Learn to improvise. 2003-2004. Lesson 17: expectation and surprise.

Every performance (of an actor, speaker, magician, musician, author, etc) has to balance between expectation and surprise. Some people have a natural gift for it, others suppress their feelings, due to every day habit in society. It is diplomatic to give people some time to get used to a new idea. On stage, however, a faster timing is possible than in daily life. This holds particularly for improvising.

We must start to play a predictable piece long enough to create an expectation. If this piece is too short it will have a chaotic effect. The realization depends on the style demarcation. If the performance is allowed to have spirit, we may have a surprise like: "Got you!" In meditative music there is no need to keep the audience awake, but in other styles we may like to get the people out of their chairs.

Contrasts animate the experience. People, who have to improvise in my course for 6 minutes, often play the whole time in the same beat and atmosphere. This is all right, of course, as long as it is the pure repercussion of their feeling, which is the target of this course. But sometimes it is caused by subtle influences from outside: the idea it is not worthwhile to start another style, the fear a change will not be appreciated by the people present, or simply a bond with the atmosphere you're in. Your nature has influence: the one prefers the road of which he knows it is good, the other is more adventurous. If you're in between, consider variation. This may concern larger parts, like allegro - presto or chorus - refrain, but also very small ones, like the touch on the keys or the subtle hold up of tempo which creates an expectation as an introduction to a new opening. Feel free to make changes in tempo dependent on your temper, or dare to slow down if you discover your fingers can't keep up with your ardor. The break, known in every music style, is particularly useful for improvisation. During a break, the accompaniment stops for a moment, e.g. a measure. What happens then is the surprise.
-We will go into the break in more detail.
Without a break a piece can sound like this.

-A Break asks for a fill in.
Without a fill in a break sounds like this.

-A solo player takes care of the fill in.
With a fill in a break may sound like this.

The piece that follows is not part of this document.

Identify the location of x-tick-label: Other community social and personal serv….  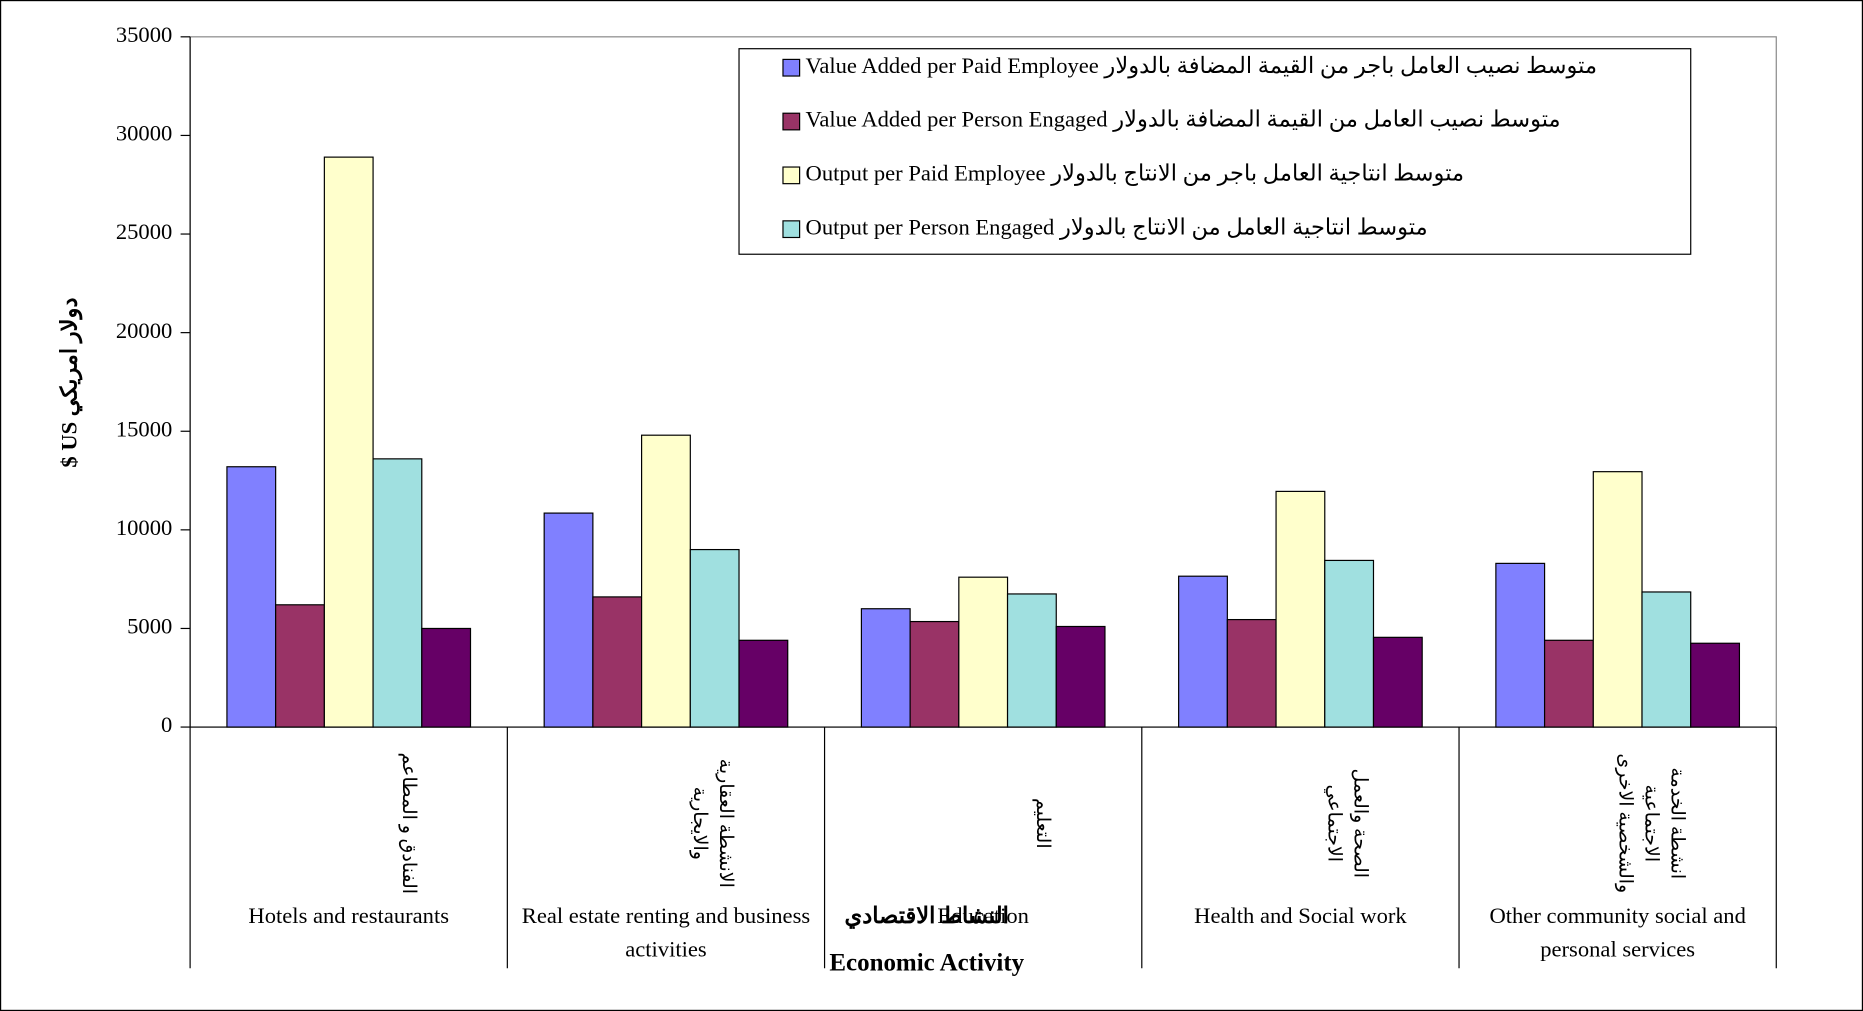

-In a band (several) solo players can get extra attention if a chain of breaks are used.
A chain of breaks.

-In Dutch bands the end of a break often is played by all instruments simultaneously. It is more subtle to introduce the end of a break not so sudden, by letting to start one of the accompanying instrumentalists a bit earlier.
An introduction of the end of a break.

-More lively is a break when some of the players start the end of a break too early. This impatient disobedience has refreshing possibilities.
The disobedient break.

A solely piano doesn't have the possibilities of a band, but by loving the break in a way an orchestra can do, automatically some of its liveliness will radiate in the play of a piano improviser.
-Don't play a long time in the same atmosphere (unless for meditative music)
-Develop working with breaks.
-Invent solos for it.
-Try to prevent your breaks to sound like 'just stopping' (inviting the people to fill in something themselves), but try to make a little rhythmic or melodic surprise.
-Try also to introduce the end of a break by a subtle note, so it gives associations with a tap-dance shoe rather than a wooden shoe.